What needs to be done: Without the pictures, output all of the data exactly.
========================================================================
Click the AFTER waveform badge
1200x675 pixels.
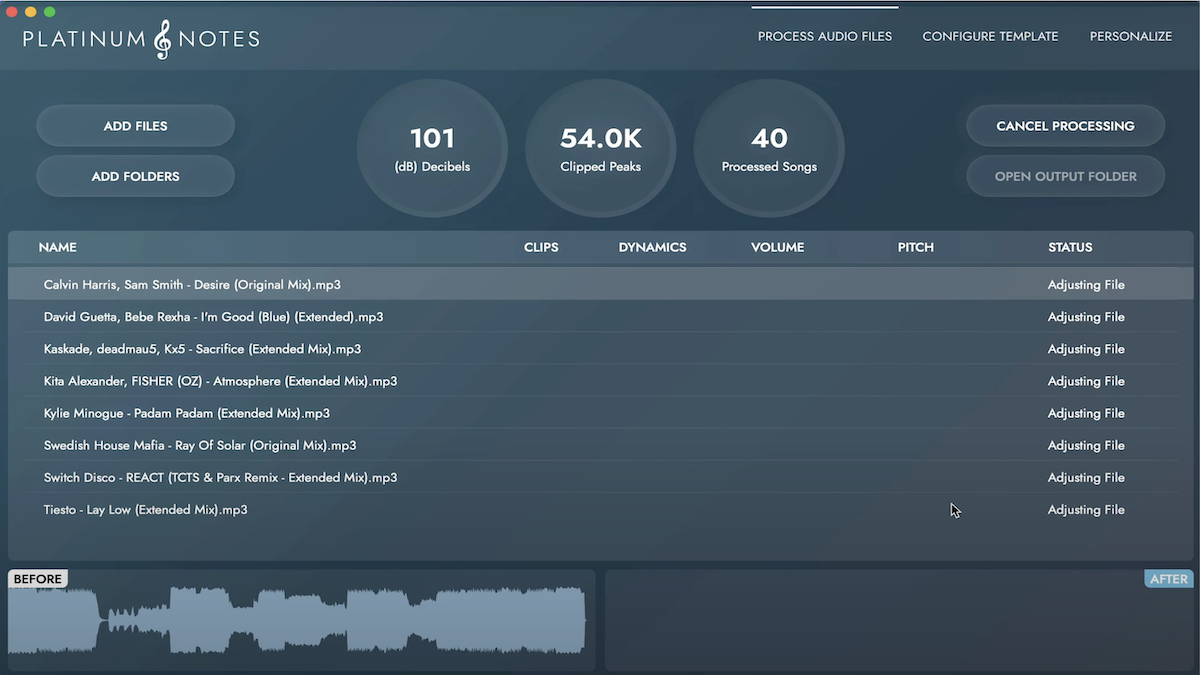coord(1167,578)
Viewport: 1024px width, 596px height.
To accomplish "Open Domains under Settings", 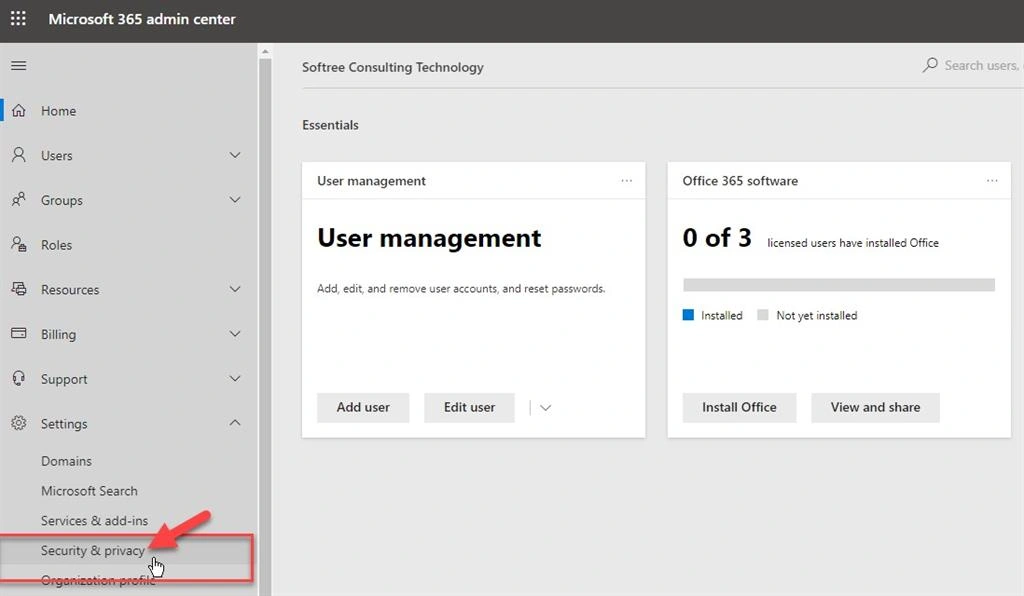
========================================================================
Completed exercise:
Click the AFTER waveform badge
1200x675 pixels.
coord(1167,578)
Viewport: 1024px width, 596px height.
To accomplish "Open Domains under Settings", 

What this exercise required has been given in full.